The Heads of Agreement (HOA) was signed in Tehran on Wednesday during a ceremony attended by Iranian Oil Minister Bijan Namdar Zanganeh, British Ambassador to Tehran Rob Macaire and Pergas Managing Director Colin Rowle, according to Shana news agency.
The consortium will aim to produce 655 million barrels of oil from the Keranj field in Khuzestan province over the next 10 years.
“We hope that the UK government ... endorses the agreement,” Zanganeh said.
He added that he expected European countries to make up for the US “betrayal” of the 2015 nuclear deal between Tehran and world powers, and support Western companies that sign deals with Tehran.
The agreement was announced on the same day that French energy group Total said it would pull out of a multibillion-dollar gas project in Iran if it couldn’t secure a waiver from US sanctions.
Zanganeh said Tehran would spare no efforts to maintain its oil production and exports at current levels, and predicted it would overcome the difficulties resulting from the US withdrawal from the nuclear deal.
“The current situation will pass and Iran will emerge as a winner,” he was quoted as saying. “Iran is a peace-seeking nation, and honors its contracts,” he added.
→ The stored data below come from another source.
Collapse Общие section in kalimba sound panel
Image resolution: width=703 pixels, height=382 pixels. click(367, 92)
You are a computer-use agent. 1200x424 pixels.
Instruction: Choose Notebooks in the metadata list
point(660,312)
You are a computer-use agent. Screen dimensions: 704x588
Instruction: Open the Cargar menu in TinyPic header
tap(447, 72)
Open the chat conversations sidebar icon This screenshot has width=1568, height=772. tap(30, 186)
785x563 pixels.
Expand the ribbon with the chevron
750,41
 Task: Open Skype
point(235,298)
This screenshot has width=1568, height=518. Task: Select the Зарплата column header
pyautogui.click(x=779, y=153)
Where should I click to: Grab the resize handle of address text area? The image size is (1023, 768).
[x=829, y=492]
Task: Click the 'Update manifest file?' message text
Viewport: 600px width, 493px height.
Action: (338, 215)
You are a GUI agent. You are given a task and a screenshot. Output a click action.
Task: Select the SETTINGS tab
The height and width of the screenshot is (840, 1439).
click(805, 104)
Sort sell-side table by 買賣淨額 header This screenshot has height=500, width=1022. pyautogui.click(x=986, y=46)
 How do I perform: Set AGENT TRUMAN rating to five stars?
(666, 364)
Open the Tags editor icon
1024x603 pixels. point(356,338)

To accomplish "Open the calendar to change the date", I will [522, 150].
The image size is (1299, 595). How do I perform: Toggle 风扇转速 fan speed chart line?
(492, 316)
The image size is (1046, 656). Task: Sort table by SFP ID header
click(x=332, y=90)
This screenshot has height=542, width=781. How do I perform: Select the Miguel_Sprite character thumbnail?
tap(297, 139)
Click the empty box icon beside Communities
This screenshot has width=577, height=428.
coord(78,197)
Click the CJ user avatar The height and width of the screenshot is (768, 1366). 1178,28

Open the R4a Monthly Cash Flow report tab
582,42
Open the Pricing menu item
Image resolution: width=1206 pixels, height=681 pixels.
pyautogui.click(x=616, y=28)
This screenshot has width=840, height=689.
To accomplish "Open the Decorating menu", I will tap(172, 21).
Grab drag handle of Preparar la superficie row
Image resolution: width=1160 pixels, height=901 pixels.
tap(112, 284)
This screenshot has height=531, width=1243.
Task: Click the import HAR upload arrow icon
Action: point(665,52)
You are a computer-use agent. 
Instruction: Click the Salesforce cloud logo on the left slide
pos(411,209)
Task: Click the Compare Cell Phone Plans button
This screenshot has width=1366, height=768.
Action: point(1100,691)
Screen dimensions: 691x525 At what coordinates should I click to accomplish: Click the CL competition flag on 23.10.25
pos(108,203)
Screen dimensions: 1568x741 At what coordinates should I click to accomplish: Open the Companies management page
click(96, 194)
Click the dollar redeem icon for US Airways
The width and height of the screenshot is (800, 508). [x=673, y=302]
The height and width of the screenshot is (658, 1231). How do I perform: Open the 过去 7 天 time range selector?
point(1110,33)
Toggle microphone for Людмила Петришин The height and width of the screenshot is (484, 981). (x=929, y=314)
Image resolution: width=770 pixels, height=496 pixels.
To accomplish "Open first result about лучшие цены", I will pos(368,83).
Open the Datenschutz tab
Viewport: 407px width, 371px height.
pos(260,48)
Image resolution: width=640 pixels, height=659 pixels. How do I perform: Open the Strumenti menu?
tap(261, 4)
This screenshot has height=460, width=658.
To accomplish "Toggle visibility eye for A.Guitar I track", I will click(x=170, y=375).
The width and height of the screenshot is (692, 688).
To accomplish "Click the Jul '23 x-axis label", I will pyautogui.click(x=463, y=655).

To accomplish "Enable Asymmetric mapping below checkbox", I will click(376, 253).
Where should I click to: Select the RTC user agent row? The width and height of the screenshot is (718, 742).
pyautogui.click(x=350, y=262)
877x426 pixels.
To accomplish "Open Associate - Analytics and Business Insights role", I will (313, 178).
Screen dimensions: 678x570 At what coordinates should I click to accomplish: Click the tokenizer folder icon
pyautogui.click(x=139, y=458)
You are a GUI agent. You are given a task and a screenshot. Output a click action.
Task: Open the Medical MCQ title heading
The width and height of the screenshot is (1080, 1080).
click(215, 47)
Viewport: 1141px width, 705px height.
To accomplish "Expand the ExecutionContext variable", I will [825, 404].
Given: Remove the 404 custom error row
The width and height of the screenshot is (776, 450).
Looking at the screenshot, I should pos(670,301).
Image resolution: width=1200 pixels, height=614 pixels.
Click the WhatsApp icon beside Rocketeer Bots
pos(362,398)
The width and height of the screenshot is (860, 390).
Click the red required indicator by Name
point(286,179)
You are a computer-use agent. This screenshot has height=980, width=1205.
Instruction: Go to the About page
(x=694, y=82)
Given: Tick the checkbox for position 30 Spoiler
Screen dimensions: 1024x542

The Iranian oil minister also said oil prices at $60-$65 per barrel would be “logical” and that he believed the United States was trying to keep prices inflated to support US shale oil growth.
On May 8, US President Donald Trump pulled his country out of the nuclear deal, known as the Joint Comprehensive Plan of Action (JCPOA), which was achieved in Vienna in 2015 after around two years of negotiations.
In a speech on May 9, Leader of the Islamic Revolution Ayatollah Seyed Ali Khamenei urged that any decision to keep the deal running without the US should be conditional on “practical guarantees” from the three European parties to the JCPOA.